Auf Seite xi heißt es im Vorwort des sôkê zur deutschen Ausgabe:
"Ich hoffe, dass der Gesit des japanischen kobudô eine positive Wirkung auf die auf materielle Dinge konzentriete Kultur der heutigen Welt ausübt."
Auf Seite xiii heißt es im Vorwort von Sugino Yukihiro sensei zur deutschen Ausgabe:
"Als mein Vater noch lebte, hat er sich immer gewünscht, dass der japanische Geist des kobudô, besonders das Katori Shintô Ryu, nicht nur natürlich in Japan, sondern auch im Ausland verbreitet wird."
Auf Seite 15 heißt es im Vorwort von Sawada Sôju (1941 Oberpriester des Katori-Jingu):
"Dieses Mal haben die Schüler des Katori Shintô ryu , Her Sugion Yoshio und Frau Itô Kikue,diese alte Kunst des kobudô aufgeschrieben und veröffentlichen einen Teil davon im "Katori Shintô Ryu Budô Kyo^han" als Lernmaterial für Menschen, die budô erlernen möchten. [...] Der Inhalt dieses Buches drückt den Geist des budô gut aus [...] (und ist ) für diejenigen, die sich dem Studium des budô widmen, unentbehrlich;"
Das 1. Kapitel des ersten Abschnitts, Allgemeine Einführung, heißt: "Die Bedeutung und das Ziel von budô" (S. 31)
Das 4. Kapitel des ersten Abschnitts, Allgemeine Einführung, heißt: "Budô in der Schule" (S.44)
Was die Bildung der Persönlichkeit angeht, so heißt es im 2. Kapitel des zweiten Abschnitts, Spezielle Erklärungen: "Von Alters her wurde der Ort, an dem man die Gesetz Buddhas erlernt hat, dôjô genannt; aber nach und nach wurder der Ort, an dem man bujutsu lernt, ebenso dôjô genannt.

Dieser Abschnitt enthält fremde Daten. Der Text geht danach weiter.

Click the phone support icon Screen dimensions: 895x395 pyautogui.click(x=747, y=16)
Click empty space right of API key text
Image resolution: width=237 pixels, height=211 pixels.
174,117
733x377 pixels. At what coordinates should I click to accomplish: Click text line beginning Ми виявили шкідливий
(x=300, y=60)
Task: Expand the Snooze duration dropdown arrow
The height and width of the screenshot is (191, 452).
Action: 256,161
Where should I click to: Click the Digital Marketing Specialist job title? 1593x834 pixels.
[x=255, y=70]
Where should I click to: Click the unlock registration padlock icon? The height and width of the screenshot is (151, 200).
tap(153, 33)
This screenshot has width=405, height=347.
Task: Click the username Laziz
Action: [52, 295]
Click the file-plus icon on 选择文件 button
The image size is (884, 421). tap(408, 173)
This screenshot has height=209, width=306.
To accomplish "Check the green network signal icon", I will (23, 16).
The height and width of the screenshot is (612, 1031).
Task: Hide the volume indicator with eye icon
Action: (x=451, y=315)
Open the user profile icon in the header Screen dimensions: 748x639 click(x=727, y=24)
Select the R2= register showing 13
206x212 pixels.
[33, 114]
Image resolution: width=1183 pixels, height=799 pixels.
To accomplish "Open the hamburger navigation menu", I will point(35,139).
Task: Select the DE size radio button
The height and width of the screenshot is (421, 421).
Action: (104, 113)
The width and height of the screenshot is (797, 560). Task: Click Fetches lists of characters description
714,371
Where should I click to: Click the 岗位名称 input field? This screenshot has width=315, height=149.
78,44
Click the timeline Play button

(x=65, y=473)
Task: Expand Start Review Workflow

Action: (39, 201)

Dies erhält seine tiefere Wahrheit darin, dass es der Ort ist, an dem man durch hartes Trainieren der Technik schließlich seine Persönlichkeit als Mensch ausbildet." (S. 45)
Im 2. Kapitel des zweiten Abschnitts, Spezielle Erklärungen, heißt es: " Verschiedenes Durcheinander, Unordnung oder Unsauberkeit verschmutzen die Heiligkeit des dôjô. Wenn man das zulässt, hat man sich schon weit vom traditionellen Studium des wahren budô entfernt." (S. 49)
Im 2. Kapitel des zweiten Abschnitts, Spezielle Erklärungen, heißt es: " Das Training von budô ist etwas heiliges und wird im dôjô praktiziert." (S. 51)
Will sagen: Dieses Buch ist nun gerade eines, in dem der Begriff "budô" durchgehend ganz ausdrücklich für eine Schule gebraucht wird, die einigermaßen alt ist. Und in dem das, was im Erziehungssystem unterrichtet wird, interessanterweise gerade nicht als budô verstanden wird. Und diesen Sprachgebrauch hat Sugino ôsensei nicht erfunden, sodnern vorgefunden.
Ja, das ist er unbestritten. Ich habe nur den Abschnitt des Interviews angeschaut, den du als Beleg für deine These verlinkt hattest. Und mindestens diese Aussage widerspricht eben nicht meinen Ausführungen, sondern hast du möglicherweise mißverstanden.Aber ich nehme an, dass Alex Bennett als in Japan lebender Professor für japanische Kultur und Geschichte ein solcher ist.
(Abgesehen davon darf ich mich glücklich schätzen, von Experten lernern zu dürfen, wie z.B. dem Übersetzer von budô kyôhan oder auch Ellis Amdur, u.a.. Wenn mich das auch natürlich definitiv nicht selber zu einem Experten macht.)